The 3-unit HARP cubesat, named for its Hyper-Angular Rainbow Polarimeter instrument, was deployed in February from the International Space Station. The HARP instrument is a precursor to a larger version planned for NASA’s Plankton, Aerosol, Cloud ocean Ecosystem, or PACE, satellite, which will be 400 times the size of the 3U cubesat. The project is a joint effort between Utah State University’s Space Dynamics Laboratory and the University of Maryland, Baltimore County. Also in February, the Compact Infrared Radiometer in Space instrument, described as a calibration lab, was deployed on a separate cubesat. The HARP instrument measures the “size distribution of cloud droplets, which can provide information on the properties of ice and water clouds” to aid in learning how aerosols affect climate modeling. HARP is a preview of a path for small satellite technology to verify prototypes of planned larger systems quickly and cheaply.

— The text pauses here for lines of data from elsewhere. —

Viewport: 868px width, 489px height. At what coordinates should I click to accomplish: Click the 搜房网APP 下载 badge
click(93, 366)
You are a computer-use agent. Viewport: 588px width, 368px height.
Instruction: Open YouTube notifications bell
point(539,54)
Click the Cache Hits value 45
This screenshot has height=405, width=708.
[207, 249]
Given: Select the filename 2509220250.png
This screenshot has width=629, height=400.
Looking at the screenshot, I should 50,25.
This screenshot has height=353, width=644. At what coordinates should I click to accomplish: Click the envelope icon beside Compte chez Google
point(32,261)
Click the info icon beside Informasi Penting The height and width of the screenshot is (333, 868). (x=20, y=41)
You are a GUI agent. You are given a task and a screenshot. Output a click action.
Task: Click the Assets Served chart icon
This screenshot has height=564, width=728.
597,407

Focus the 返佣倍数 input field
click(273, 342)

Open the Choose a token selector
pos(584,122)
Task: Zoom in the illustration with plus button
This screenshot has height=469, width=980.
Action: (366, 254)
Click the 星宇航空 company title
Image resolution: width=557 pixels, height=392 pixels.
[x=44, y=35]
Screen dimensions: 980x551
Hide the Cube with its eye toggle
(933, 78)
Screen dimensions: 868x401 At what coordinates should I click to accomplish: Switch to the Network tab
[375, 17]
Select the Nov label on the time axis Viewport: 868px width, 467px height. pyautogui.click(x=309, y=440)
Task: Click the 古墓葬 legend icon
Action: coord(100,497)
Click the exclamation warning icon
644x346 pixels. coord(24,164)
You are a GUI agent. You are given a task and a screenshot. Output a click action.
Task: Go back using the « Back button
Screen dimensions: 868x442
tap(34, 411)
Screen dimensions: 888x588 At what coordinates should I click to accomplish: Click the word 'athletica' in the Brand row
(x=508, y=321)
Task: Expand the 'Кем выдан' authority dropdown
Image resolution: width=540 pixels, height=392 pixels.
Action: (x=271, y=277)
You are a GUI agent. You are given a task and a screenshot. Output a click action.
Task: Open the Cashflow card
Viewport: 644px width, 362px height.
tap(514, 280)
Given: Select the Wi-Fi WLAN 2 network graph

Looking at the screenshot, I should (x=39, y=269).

In June, NOAA confirmed a plan to use commercial companies’ radio occultation observations in official global weather forecasting to supplement aging satellite systems, highlighting that small satellites are not only stepping stones but also capable end solutions.

New rules from the Federal Communications Commission went into effect in August that could reduce licensing costs for small satellites by an order of magnitude, which should increase their commercial popularity.

Small satellites continued to provide a means for academic study across the world. Guatemala’s first satellite, Quetzal-1, deployed in April; a team of students and other partners built it at the University of the Valley of Guatemala. The National University of Singapore displayed a quantum computing experiment with its SpooQy-1 satellite a year after its first deployment in 2019, potentially paving the way for cost-effective gains in privacy and cybersecurity.